Cette dernière analyse ne tient absolument pas compte de la réalité. En effet, quant un élu, grâce à des faits de prise illégale d’intérêt, finance des emplois pour son parti, même s’il ne se met pas directement dans la poche de l’argent sonnant et trébuchant, il profite de l’infraction, en favorisant sa carrière politique, en favorisant son parti, dont il profite indirectement, ou en favorisant ses électeurs, dont il profite également indirectement lorsque ces derniers votent pour lui. Il s’enrichit donc indirectement. Le fait qu’un élu poursuivi essaie de se disculper en invoquant l’absence « d’enrichissement personnel » nous semble le plus souvent apporter la preuve que la personne savait ce qu’elle faisait et a eu l’intelligence d’organiser son bénéfice indirect.

Roland LIENHARDT
Avocat au barreau de Paris

(1) Article 29 de la Loi 83-634 du 13 juillet 1983 portant droits et obligations des fonctionnaires, dite loi Le Pors.

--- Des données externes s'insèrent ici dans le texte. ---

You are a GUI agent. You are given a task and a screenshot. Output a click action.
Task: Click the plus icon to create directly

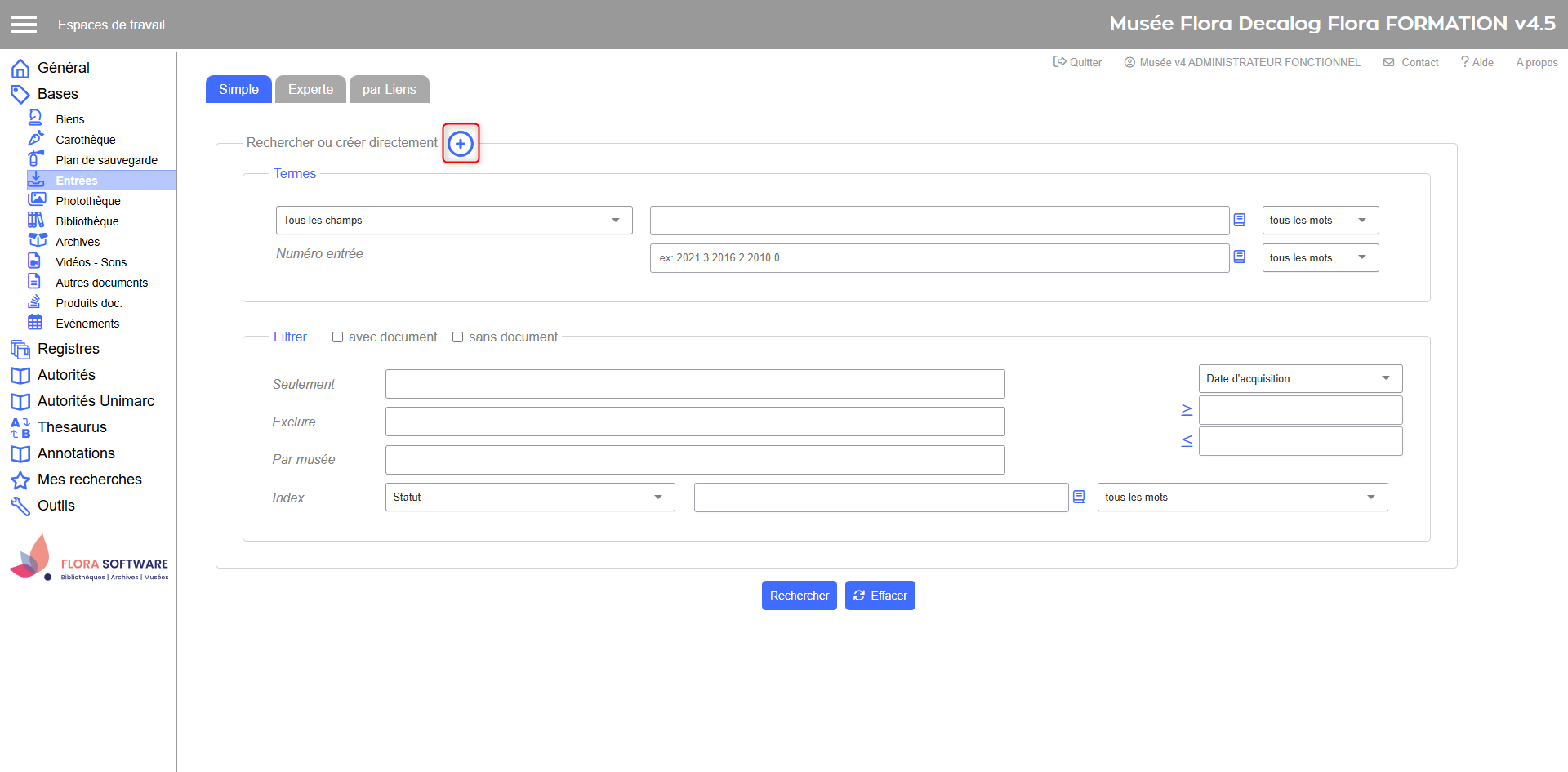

(2) CAA Bordeaux, 14 octobre 2013, n° 12BX02450 et 12BX02447.
(3) Le recel est défini à l’article 321-1 du code de pénal : « Constitue (…) un recel le fait, en connaissance de cause, de bénéficier, par tout moyen, du produit d’un crime ou d’un délit. Le recel est puni de cinq ans d’emprisonnement et de 375 000 euros d’amende ».
(4) Proposition d’amendement de l’article 432-12 du code pénal par le sénateur Pierre-Yves Collombat (PS) en date du 17 juillet 2013, elle reprend exactement la même proposition de rédaction faite en juin 2010 par le sénateur Bernard Saugey (UMP), proposition de loi n° 268 à savoir le remplacement de la formulation « intérêt quelconque » par « un intérêt personnel distinct de l’intérêt général ». Les sénateurs, toutes tendances confondues, proposent d’ailleurs très régulièrement de revenir sur cette infraction, proposition qui viendrait à la vider de son sens, alors même que le dernier rapport international sur la corruption reproche déjà à la France le peu d’efficacité de sa justice à poursuivre les faits de corruption. Commission des lois constitutionnelles et de l’administration générale de la République, Mercredi 13 novembre 2013, compte rendu n°18.